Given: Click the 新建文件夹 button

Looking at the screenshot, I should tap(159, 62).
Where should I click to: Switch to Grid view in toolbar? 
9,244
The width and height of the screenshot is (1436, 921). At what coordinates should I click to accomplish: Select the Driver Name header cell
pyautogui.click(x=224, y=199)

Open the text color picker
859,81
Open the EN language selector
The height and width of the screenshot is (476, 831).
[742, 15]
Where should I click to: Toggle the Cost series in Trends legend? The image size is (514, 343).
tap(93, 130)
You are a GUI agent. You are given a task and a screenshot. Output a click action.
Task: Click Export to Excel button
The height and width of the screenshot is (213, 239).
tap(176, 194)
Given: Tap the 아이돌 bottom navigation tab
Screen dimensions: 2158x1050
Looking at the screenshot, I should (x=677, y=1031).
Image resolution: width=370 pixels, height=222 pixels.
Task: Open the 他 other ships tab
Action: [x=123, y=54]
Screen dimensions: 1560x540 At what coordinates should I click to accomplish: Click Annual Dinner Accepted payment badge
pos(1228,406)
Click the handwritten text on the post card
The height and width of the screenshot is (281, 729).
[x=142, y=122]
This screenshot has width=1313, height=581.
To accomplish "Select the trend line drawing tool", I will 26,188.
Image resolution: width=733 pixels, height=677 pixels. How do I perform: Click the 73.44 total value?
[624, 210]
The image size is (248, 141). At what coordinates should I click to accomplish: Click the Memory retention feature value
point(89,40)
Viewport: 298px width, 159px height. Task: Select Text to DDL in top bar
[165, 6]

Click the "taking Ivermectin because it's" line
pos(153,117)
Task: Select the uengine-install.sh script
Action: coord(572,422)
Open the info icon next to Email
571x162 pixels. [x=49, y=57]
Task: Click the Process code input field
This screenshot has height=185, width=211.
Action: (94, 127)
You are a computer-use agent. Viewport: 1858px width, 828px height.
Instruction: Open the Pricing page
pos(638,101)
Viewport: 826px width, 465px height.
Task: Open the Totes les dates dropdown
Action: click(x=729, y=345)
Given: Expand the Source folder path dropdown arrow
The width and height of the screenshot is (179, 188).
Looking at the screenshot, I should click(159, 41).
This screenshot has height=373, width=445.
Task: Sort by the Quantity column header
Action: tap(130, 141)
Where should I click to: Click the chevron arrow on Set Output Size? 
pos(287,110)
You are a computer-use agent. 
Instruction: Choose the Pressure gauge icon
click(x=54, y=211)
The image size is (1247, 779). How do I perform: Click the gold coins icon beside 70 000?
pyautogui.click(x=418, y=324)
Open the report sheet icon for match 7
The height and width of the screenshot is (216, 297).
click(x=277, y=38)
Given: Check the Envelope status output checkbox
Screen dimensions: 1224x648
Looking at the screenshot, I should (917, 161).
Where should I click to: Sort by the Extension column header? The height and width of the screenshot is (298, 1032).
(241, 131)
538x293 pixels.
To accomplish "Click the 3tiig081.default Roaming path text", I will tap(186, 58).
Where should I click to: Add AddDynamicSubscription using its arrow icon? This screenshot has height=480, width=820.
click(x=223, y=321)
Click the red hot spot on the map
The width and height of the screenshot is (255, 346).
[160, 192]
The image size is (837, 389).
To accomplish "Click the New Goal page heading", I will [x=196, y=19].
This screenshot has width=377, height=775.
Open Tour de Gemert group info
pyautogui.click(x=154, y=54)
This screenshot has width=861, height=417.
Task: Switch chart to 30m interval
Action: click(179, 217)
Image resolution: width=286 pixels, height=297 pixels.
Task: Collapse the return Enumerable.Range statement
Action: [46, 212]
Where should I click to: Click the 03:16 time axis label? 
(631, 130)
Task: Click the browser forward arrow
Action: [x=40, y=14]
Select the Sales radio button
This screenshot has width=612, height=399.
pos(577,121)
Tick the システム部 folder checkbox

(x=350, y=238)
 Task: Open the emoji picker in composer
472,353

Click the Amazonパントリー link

## Exercise:
From the first line of the records to the line containing "Given: Expand the", inclusive, transcribe everything exactly and leave out the rest.

## Reply:
Given: Click the 新建文件夹 button

Looking at the screenshot, I should tap(159, 62).
Where should I click to: Switch to Grid view in toolbar? 
9,244
The width and height of the screenshot is (1436, 921). At what coordinates should I click to accomplish: Select the Driver Name header cell
pyautogui.click(x=224, y=199)

Open the text color picker
859,81
Open the EN language selector
The height and width of the screenshot is (476, 831).
[742, 15]
Where should I click to: Toggle the Cost series in Trends legend? The image size is (514, 343).
tap(93, 130)
You are a GUI agent. You are given a task and a screenshot. Output a click action.
Task: Click Export to Excel button
The height and width of the screenshot is (213, 239).
tap(176, 194)
Given: Tap the 아이돌 bottom navigation tab
Screen dimensions: 2158x1050
Looking at the screenshot, I should (x=677, y=1031).
Image resolution: width=370 pixels, height=222 pixels.
Task: Open the 他 other ships tab
Action: [x=123, y=54]
Screen dimensions: 1560x540 At what coordinates should I click to accomplish: Click Annual Dinner Accepted payment badge
pos(1228,406)
Click the handwritten text on the post card
The height and width of the screenshot is (281, 729).
[x=142, y=122]
This screenshot has width=1313, height=581.
To accomplish "Select the trend line drawing tool", I will 26,188.
Image resolution: width=733 pixels, height=677 pixels. How do I perform: Click the 73.44 total value?
[624, 210]
The image size is (248, 141). At what coordinates should I click to accomplish: Click the Memory retention feature value
point(89,40)
Viewport: 298px width, 159px height. Task: Select Text to DDL in top bar
[165, 6]

Click the "taking Ivermectin because it's" line
pos(153,117)
Task: Select the uengine-install.sh script
Action: coord(572,422)
Open the info icon next to Email
571x162 pixels. [x=49, y=57]
Task: Click the Process code input field
This screenshot has height=185, width=211.
Action: (94, 127)
You are a computer-use agent. Viewport: 1858px width, 828px height.
Instruction: Open the Pricing page
pos(638,101)
Viewport: 826px width, 465px height.
Task: Open the Totes les dates dropdown
Action: click(x=729, y=345)
Given: Expand the Source folder path dropdown arrow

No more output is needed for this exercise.